The ratio is independent of $p$ if and only if $\sum_{i=1}^n x_i=\sum_{i=1}^n x_i'.$ Therefore, $T=\sum_{i=1}^n X_i$ is minimal sufficient for $p.$

The exponential family is a family of probability distributions sharing a common structure that gives them excellent properties. In particular, minimal sufficient statistics for parameters of distributions within the exponential family are trivial to obtain!

Definition 3.11 (Exponential family) A rv $X$ belongs to the (univariate) exponential family with parameter $\theta$ if its pmf or pdf, denoted by $f(\cdot;\theta),$ can be expressed as

\[\begin{align} f(x;\theta)=c(\theta)h(x)\exp\{w(\theta)t(x)\}, \tag{3.6} \end{align}\]

where $c,w:\Theta\rightarrow\mathbb{R}$ and $h,t:\mathbb{R}\rightarrow\mathbb{R}.$

Example 3.25 Let us check that a rv $X\sim \mathrm{Bin}(n,\theta)$ belongs to the exponential family.

Writing the pmf of the binomial as

\[\begin{align*} p(x;\theta) &=\binom{n}{x} \theta^x (1-\theta)^{n-x}=(1-\theta)^n\binom{n}{x} \left(\frac{\theta}{1-\theta}\right)^x \\ &=(1-\theta)^n\binom{n}{x} \exp\left\{x\log\left(\frac{\theta}{1-\theta}\right)\right\} \end{align*}\]

we can see that it has the shape of the exponential family.

Example 3.26 Let us check that a rv $X\sim \Gamma(\theta,3)$ belongs to the exponential family.

Again, writing the pdf of a gamma as

\[\begin{align*} f(x;\theta)=\frac{1}{\Gamma(\theta)3^{\theta}}x^{\theta-1}e^{-x/3}=\frac{1}{\Gamma(\theta)3^{\theta}} e^{-x/3} \exp\{(\theta-1)\log x\} \end{align*}\]

it readily follows that it belongs to the exponential family.

Example 3.27 Let us see that a rv $X\sim \mathcal{U}(0,\theta)$ does not belong to the exponential family.

The pdf

\[\begin{align*} f(x;\theta)=\begin{cases} 1/\theta & \text{if} \ x\in(0,\theta),\\ 0 & \text{if} \ x\notin (0,\theta) \end{cases} \end{align*}\]

can be expressed as

\[\begin{align*} f(x;\theta)=\frac{1}{\theta}1_{\{x\in(0,\theta)\}}. \end{align*}\]
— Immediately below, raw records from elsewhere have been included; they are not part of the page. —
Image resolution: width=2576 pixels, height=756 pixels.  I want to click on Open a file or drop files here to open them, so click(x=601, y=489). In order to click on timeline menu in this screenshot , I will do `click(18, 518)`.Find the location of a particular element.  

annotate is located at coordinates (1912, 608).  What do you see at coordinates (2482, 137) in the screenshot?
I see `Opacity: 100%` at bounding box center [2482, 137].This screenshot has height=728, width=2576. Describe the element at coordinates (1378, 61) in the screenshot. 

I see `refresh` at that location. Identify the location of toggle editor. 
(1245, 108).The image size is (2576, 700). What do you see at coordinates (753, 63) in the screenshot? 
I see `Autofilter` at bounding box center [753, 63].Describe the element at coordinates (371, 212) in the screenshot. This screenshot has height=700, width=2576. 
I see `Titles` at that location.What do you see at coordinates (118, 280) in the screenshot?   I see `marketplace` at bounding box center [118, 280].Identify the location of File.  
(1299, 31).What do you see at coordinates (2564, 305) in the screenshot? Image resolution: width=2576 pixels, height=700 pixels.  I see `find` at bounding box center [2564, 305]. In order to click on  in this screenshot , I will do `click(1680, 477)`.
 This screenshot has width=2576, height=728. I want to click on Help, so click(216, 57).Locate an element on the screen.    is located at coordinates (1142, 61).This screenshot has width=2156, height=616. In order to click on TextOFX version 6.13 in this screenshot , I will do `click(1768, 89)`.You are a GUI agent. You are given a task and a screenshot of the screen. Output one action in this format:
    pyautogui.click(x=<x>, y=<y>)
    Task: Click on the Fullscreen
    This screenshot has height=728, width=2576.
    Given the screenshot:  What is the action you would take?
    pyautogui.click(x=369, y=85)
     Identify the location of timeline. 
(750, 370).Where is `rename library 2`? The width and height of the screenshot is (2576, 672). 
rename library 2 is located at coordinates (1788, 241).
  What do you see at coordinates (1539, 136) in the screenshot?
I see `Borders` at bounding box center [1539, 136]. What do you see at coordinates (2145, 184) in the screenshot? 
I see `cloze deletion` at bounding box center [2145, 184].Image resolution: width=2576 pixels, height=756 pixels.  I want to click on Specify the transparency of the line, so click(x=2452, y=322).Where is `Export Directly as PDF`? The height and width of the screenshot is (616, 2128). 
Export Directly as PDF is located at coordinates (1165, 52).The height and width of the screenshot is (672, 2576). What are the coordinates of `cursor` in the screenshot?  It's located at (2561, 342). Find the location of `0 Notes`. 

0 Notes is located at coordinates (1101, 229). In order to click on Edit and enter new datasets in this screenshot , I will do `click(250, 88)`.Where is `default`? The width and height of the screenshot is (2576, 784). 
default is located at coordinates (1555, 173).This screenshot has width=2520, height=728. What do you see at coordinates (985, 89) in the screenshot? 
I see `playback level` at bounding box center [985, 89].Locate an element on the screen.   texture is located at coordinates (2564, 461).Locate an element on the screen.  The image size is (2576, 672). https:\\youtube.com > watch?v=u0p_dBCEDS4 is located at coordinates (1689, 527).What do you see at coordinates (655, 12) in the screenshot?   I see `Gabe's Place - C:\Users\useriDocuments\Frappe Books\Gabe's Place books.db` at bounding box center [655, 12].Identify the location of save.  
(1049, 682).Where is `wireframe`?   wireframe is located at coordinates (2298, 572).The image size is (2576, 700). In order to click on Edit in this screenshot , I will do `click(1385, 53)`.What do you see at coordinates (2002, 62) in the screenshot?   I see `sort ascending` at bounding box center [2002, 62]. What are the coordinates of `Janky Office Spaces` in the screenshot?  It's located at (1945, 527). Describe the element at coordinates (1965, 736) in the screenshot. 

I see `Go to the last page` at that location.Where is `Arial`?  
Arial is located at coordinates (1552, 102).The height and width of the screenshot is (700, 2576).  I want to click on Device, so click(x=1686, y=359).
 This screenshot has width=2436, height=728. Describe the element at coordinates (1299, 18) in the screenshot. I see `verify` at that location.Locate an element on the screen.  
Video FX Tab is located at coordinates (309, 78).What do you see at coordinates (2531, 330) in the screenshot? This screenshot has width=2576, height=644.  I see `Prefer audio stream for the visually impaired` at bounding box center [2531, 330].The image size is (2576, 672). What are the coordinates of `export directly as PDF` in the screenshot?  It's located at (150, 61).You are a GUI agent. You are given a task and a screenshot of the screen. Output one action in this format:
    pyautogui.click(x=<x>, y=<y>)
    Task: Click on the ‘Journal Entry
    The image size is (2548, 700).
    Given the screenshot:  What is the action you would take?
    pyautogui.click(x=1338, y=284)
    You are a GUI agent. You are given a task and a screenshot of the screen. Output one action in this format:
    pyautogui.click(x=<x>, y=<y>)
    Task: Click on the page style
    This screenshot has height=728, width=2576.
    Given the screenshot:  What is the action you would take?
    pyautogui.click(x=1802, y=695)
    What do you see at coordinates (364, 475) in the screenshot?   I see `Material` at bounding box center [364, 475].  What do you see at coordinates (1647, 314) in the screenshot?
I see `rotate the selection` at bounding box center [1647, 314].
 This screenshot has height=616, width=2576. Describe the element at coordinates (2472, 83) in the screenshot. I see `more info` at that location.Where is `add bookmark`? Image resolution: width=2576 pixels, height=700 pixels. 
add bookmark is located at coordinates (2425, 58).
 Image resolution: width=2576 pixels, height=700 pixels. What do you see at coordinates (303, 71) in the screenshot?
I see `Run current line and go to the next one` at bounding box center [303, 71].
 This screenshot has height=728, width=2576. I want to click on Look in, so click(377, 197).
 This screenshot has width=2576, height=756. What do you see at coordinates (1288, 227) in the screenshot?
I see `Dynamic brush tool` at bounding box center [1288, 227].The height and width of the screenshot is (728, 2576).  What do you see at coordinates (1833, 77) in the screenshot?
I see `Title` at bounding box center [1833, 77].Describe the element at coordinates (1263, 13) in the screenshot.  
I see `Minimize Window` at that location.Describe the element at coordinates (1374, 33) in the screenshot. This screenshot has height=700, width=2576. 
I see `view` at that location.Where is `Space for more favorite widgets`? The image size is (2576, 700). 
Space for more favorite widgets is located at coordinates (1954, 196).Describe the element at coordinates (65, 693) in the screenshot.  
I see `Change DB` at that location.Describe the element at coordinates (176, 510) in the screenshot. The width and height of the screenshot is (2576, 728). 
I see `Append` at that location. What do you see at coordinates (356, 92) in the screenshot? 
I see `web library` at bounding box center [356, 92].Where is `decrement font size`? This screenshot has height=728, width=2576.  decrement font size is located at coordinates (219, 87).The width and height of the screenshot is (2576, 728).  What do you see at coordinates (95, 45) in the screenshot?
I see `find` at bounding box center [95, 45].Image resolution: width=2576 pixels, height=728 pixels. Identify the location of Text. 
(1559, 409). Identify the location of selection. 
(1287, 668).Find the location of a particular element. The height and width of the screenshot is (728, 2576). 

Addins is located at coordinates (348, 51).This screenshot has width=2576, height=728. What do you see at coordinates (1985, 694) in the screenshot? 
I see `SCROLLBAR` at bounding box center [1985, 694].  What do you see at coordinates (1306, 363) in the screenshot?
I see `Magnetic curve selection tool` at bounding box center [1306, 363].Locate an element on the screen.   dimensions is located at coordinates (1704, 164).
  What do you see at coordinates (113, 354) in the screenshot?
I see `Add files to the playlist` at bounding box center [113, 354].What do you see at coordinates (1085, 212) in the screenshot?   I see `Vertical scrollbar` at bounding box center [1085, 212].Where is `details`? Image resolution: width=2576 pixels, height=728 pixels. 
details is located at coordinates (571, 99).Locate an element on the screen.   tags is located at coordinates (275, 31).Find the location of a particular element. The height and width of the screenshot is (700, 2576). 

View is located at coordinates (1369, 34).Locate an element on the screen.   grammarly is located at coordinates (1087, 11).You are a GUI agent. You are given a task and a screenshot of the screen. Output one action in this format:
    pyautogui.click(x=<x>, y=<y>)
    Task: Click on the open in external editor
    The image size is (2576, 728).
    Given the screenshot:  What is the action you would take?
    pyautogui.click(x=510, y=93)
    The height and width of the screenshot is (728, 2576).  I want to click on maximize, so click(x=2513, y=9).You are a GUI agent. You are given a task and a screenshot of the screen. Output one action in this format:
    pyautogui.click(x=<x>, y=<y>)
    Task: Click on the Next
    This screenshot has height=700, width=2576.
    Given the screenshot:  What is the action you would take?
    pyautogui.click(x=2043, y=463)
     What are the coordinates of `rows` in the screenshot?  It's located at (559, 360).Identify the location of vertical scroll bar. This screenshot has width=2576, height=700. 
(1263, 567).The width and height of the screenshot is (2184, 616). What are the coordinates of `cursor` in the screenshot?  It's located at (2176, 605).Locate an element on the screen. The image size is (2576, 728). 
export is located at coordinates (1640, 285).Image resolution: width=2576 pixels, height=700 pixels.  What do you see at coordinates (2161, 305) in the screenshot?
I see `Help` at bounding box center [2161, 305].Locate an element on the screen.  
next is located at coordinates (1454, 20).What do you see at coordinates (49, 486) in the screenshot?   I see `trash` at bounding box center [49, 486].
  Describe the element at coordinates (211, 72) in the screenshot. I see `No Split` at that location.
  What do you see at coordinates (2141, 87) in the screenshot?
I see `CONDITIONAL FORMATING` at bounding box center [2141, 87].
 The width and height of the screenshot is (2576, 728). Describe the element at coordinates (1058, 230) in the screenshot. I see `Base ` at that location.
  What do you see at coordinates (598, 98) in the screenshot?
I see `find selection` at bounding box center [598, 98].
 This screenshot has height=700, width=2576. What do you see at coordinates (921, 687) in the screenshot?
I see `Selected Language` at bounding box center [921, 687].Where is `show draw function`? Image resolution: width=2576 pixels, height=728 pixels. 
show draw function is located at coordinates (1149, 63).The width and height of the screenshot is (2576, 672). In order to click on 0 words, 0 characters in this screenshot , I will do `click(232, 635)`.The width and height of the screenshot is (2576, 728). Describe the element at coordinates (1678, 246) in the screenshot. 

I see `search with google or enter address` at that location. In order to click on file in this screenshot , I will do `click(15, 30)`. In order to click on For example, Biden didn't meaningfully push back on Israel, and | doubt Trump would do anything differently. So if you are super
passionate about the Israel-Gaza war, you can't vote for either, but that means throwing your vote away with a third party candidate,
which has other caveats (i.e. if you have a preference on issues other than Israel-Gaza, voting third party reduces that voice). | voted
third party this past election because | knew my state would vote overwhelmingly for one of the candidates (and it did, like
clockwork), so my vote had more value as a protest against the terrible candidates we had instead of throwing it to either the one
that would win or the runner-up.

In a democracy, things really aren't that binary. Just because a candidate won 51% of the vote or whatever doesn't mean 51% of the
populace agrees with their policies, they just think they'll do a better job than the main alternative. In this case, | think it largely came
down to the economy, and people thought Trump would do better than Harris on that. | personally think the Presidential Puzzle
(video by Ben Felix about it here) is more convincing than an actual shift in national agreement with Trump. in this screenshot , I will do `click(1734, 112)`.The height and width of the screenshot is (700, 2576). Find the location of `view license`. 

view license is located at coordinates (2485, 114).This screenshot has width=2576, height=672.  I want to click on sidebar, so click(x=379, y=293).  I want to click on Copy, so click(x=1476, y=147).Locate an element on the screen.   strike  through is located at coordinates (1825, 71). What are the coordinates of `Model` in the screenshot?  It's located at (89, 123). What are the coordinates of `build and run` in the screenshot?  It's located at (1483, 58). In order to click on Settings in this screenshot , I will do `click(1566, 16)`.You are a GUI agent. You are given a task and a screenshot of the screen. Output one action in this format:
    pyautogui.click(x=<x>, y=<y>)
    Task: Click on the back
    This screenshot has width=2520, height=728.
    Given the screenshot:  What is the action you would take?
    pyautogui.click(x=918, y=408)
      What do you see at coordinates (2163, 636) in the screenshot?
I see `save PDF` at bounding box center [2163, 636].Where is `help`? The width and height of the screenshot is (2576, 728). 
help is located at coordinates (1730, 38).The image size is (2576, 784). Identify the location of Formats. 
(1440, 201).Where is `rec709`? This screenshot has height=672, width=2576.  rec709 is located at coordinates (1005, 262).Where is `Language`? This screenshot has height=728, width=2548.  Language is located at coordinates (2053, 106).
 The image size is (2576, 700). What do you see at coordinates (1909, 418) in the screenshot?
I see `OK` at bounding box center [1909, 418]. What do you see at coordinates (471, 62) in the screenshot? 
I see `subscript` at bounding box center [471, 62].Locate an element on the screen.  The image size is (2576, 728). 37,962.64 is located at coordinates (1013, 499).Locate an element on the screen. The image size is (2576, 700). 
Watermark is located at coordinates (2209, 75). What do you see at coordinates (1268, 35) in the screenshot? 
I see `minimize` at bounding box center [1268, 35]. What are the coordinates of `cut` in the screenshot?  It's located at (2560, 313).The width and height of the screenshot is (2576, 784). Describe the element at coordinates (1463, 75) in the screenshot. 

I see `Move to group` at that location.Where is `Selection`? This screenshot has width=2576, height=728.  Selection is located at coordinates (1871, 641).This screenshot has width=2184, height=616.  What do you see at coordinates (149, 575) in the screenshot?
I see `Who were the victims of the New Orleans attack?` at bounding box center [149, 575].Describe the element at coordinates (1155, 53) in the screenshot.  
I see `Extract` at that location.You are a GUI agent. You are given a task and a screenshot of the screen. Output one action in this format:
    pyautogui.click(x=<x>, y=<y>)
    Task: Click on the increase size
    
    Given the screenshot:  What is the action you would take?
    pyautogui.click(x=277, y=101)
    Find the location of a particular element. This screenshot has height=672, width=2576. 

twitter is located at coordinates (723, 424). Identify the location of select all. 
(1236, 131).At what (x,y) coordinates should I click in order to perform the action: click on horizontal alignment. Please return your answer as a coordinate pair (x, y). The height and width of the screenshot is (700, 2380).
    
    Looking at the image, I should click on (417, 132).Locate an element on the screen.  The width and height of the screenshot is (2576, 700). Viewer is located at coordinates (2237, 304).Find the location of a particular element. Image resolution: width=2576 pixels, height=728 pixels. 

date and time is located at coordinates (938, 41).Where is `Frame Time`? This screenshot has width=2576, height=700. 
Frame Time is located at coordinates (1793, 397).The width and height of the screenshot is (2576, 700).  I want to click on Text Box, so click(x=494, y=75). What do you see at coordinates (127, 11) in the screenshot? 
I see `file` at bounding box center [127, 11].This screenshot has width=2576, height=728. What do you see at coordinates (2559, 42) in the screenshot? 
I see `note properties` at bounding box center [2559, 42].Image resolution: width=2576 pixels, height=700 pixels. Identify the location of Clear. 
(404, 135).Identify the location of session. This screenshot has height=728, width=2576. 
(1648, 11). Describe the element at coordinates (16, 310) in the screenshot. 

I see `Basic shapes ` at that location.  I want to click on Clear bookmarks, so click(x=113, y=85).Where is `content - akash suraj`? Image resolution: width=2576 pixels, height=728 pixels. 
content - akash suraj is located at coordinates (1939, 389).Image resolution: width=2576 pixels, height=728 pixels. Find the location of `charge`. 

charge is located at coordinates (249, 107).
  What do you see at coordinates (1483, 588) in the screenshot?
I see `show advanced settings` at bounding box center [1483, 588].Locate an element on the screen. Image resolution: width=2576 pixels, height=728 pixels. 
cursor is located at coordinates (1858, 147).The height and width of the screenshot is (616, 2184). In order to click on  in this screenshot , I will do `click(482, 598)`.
Since the indicator is a function of $x$ and $\theta$ at the same time, and it is impossible to express it in terms of an exponential function, we conclude that $X$ does not belong to the exponential family.

Theorem 3.7 (Minimal sufficient statistics in the exponential family) In a distribution within the exponential family (3.6) with parameter $\theta$ the statistic

\[\begin{align*} T(X_1,\ldots,X_n)=\sum_{i=1}^n t(X_i) \end{align*}\]

is minimal sufficient for $\theta.$

Proof (Proof of Theorem 3.7). First, we prove that $T(X_1,\ldots,X_n)=\sum_{i=1}^n t(X_i)$ is sufficient. The likelihood function is given by

\[\begin{align*} \mathcal{L}(\theta;x_1,\ldots,x_n)=[c(\theta)]^n \prod_{i=1}^n h(x_i)\exp\left\{w(\theta)\sum_{i=1}^n t(x_i)\right\}. \end{align*}\]

Applying Theorem 3.5, we have that

\[\begin{align*} h(x_1,\ldots,x_n)=\prod_{i=1}^n h(x_i), \quad g(t,\theta)=[c(\theta)]^n\exp\left\{w(\theta)\sum_{i=1}^n t(x_i)\right\}, \end{align*}\]

and we can see that $g(t,\theta)$ depends on the sample through $\sum_{i=1}^n t(x_i).$ Therefore, $T=\sum_{i=1}^n t(X_i)$ is sufficient for $\theta.$

To check that it is minimal sufficient, we apply Theorem 3.6:

\[\begin{align*} \frac{\mathcal{L}(\theta;x_1,\ldots,x_n)}{\mathcal{L}(\theta;x_1',\ldots,x_n')}&=\frac{[c(\theta)]^n \prod_{i=1}^n h(x_i)\exp\{w(\theta)\sum_{i=1}^n t(x_i)\}}{[c(\theta)]^n \prod_{i=1}^n h(x_i')\exp\{w(\theta)\sum_{i=1}^n t(x_i')\}} \\ & =\exp\left\{w(\theta)\left[T(x_1,\ldots,x_n)-T(x_1',\ldots,x_n')\right]\right\}\prod_{i=1}^n\frac{h(x_i)}{h(x_i')}. \end{align*}\]

The ratio is independent of $\theta$ if and only if

\[\begin{align*} T(x_1,\ldots,x_n)=T(x_1',\ldots,x_n'). \end{align*}\]

Example 3.28 A minimal sufficient statistic for $\theta$ in Example 3.25 is

\[\begin{align*} T=\sum_{i=1}^n X_i. \end{align*}\]

Example 3.29 A minimal sufficient statistic for $\theta$ in Example 3.26 is

\[\begin{align*} T=\sum_{i=1}^n \log X_i. \end{align*}\]

In a non-injective mapping, $\varphi(x)=\varphi(y)$ does not imply that $x=y.$ There might be different elements $x$ and $y$ having the same image by $\varphi.$↩︎